- _TEXT_
Nov 24, 2019
This week we look at the famous quote by respected film director Martin Scorsese that “Marvel movies aren't Cinema” and also the quote by fellow director Francis Ford Coppola that Marvel films are “despicable”. We try and look at the proper context of these remarks outside of the twitter garbage and social media outrage to see if either had any point or whether they're way off the mark and deserving of criticism.
Topics and Show Notes
We've linked to the video where you can hear the full quote from Scorsese in its proper context. It was an industry focused discussion about his latest project “The Irishman” and the challenges involved in getting it produced and promoted. He was asked about the future of movie-making and the platforms for movies and narrative cinematic storytelling. In the conversation, as an aside he mentioned what he thought of as “cinema”: something that is a defined, encapsulated, curated narrative experience is what he seemed to mean, as opposed to a long form TV series where the audience chooses how many episodes they watch at a time (his example), so the experience of the overall story isn't as fully guided by the creator. It was in exactly THIS context that he mentioned Marvel films, thinking of them more as an experience, like a “theme park”- NOT that they are facile and lessor things than a traditional movie, more that it's not really a contained story that's offered but more of an immersive world that you visit. I don't entirely agree but I can see his viewpoint and it's valid.

- _GIVEN TASK_
Could you repeat a passage of the show notes word for word, beginning at "Nov 24, 2019" and stopping after "deserving of criticism."?

- _DATA BLOCK_

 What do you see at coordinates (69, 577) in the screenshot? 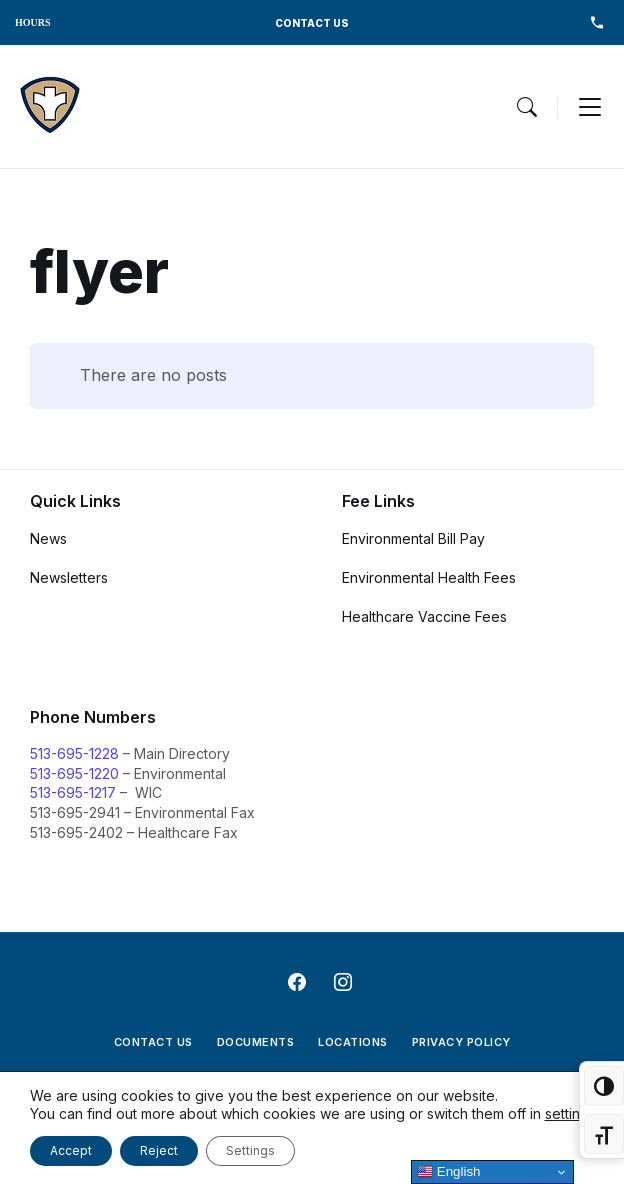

- _SOLUTION TO THE PROBLEM_
Nov 24, 2019
This week we look at the famous quote by respected film director Martin Scorsese that “Marvel movies aren't Cinema” and also the quote by fellow director Francis Ford Coppola that Marvel films are “despicable”. We try and look at the proper context of these remarks outside of the twitter garbage and social media outrage to see if either had any point or whether they're way off the mark and deserving of criticism.